The pitch signal is on the red (right) plug/socket, the volume signal on the black/white (left) plug/socket.
Be careful to get a true 'stereo to 2x mono' cable as most splitter cables on the market are '1x stereo to 2x stereo' instead.
 
OpenTheremin connected to a Waldorf 2-pole filter through CV.

By default the OpenTheremin V4 is set to output logarithmic control voltage with 1V/Octave. This is a common standard as used by synthesizers such as Moog and Roland. The characteristic can be changed to linear control voltage with 819Hz/V as used by Korg or Yamaha by changing a software flag. Just change CV_LOG=1 to CV_LOG=0 "build.h" file and re-upload.

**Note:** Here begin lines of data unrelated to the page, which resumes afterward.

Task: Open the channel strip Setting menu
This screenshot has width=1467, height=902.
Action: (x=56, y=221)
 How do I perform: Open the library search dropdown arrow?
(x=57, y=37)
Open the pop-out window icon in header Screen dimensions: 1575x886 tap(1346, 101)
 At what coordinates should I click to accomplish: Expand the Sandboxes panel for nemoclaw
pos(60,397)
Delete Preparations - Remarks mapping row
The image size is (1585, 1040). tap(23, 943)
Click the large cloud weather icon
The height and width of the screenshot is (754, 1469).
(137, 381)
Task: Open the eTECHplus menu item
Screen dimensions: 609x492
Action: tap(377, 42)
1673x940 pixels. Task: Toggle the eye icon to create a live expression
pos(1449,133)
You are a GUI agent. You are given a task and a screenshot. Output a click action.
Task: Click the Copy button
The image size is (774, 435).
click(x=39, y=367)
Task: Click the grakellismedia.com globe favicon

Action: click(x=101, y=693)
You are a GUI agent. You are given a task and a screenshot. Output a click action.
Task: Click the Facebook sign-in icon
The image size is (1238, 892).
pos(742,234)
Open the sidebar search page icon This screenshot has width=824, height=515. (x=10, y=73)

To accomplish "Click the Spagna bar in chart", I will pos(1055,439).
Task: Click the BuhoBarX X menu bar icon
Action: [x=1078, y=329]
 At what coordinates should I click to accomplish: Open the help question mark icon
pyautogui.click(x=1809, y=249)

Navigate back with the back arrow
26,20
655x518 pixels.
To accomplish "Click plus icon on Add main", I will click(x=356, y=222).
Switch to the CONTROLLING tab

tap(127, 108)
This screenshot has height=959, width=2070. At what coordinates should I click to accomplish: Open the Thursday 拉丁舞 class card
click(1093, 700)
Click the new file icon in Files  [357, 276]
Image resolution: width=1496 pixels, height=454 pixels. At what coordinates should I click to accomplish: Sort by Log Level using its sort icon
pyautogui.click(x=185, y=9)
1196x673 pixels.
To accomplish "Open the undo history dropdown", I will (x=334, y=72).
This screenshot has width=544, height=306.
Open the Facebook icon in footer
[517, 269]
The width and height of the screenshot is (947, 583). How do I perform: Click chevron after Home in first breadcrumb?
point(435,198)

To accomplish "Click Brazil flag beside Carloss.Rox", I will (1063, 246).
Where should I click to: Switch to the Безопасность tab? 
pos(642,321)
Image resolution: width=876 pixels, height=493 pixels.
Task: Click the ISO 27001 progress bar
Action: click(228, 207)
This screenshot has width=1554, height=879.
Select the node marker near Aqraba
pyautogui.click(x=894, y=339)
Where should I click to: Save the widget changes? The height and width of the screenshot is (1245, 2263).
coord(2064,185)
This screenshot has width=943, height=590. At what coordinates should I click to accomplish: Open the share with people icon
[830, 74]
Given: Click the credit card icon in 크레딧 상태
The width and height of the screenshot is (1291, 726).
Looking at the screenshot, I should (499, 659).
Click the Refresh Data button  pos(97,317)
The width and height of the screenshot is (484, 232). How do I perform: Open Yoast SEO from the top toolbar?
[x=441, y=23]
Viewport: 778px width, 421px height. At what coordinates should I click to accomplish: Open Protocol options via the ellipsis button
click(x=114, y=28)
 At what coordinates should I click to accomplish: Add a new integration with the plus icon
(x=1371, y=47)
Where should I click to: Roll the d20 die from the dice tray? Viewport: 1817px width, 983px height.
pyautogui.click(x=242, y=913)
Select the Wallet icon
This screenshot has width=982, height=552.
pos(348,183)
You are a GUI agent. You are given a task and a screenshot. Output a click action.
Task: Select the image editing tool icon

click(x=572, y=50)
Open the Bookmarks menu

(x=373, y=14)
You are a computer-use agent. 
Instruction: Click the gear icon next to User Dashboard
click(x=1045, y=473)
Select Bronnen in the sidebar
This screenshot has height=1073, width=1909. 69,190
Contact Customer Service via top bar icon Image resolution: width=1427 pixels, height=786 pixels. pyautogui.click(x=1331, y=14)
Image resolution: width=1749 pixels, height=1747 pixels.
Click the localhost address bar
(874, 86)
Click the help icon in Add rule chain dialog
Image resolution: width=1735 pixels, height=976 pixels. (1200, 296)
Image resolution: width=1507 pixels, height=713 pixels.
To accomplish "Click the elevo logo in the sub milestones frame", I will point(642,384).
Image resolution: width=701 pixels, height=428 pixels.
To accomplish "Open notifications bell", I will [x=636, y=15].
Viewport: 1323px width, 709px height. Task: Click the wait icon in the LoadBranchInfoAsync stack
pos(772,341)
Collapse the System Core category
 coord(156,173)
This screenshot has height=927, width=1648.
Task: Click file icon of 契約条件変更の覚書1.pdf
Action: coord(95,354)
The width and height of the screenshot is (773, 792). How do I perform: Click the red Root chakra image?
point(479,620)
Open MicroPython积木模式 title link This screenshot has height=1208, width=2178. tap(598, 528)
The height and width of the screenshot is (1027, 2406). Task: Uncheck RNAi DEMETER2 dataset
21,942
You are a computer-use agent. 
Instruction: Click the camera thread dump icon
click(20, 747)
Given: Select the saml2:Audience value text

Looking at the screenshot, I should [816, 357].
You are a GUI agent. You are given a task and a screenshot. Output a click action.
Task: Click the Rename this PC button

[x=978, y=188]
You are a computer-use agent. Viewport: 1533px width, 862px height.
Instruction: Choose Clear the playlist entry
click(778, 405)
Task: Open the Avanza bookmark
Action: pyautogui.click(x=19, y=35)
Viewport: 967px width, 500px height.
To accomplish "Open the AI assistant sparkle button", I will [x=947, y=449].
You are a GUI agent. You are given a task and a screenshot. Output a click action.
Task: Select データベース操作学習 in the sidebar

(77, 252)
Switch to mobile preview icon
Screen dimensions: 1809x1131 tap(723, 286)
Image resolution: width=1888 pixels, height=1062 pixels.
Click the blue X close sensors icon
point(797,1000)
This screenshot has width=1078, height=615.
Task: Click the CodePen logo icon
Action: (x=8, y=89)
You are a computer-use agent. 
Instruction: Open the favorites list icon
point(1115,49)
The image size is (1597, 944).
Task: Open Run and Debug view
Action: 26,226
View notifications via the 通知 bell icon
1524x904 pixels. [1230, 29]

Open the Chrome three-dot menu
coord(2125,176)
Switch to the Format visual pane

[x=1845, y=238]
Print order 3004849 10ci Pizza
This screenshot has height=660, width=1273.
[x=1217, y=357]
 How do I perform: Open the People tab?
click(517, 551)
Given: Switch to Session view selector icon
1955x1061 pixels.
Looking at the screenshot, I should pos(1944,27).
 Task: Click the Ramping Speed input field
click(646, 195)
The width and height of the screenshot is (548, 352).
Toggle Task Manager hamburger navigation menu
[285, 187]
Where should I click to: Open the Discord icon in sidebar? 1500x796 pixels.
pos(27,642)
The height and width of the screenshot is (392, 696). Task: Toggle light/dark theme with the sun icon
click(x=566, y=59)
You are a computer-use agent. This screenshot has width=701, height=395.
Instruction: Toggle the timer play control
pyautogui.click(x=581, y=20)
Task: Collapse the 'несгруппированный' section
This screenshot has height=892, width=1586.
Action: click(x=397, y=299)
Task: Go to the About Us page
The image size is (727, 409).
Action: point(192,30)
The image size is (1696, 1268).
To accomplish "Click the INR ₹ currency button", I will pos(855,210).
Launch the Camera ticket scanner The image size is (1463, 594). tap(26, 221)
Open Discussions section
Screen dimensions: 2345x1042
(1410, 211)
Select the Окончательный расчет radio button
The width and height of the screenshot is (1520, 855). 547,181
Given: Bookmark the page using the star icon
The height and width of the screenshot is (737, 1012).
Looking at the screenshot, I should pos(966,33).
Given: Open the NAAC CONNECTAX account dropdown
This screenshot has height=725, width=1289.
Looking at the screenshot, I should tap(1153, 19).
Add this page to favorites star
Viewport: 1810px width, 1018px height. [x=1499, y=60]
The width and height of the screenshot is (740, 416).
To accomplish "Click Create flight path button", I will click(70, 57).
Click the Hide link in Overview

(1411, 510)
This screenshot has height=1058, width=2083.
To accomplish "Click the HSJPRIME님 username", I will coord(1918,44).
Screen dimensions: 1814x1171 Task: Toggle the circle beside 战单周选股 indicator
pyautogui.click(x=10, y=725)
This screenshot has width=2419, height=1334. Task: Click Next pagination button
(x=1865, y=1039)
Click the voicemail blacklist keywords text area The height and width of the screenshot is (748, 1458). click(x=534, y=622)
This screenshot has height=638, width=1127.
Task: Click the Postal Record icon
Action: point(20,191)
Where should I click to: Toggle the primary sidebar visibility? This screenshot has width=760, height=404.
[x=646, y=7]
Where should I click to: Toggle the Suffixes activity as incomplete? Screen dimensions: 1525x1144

For the volume most synthesizers "exponentiate" the volume control voltage themselves, thus OpenTheremin send the "raw" volume signal to CV.

Gate

The gate signal can be tapped by a splitter cable via the OpenTheremin Audio output. The black/white (left) channel is the mono audio signal, the red (right) channel is the gate output. The gate triggers at a fixed level of the volume antenna. To activate the gate set the trigger levels by change the following lines in the code and re-upload:

In the file "build.h":

// Set the trigger levels for the Gate signal (0 to 127, 128=off)
#define GATE_ON 20 // That's the level which will drive the Gate high when volume increases from lower
#define GATE_OFF 16 // That's the level which will drive the Gate low when volume decreases from higher

 


The code for the control voltage and gate was contributed by "Theremingenieur" Thierry Frenkel. For the gate he developed a special impedance sense algorithm to prevent shorts when plugging in mono jacks. Kudos and a big thank you to Thierry.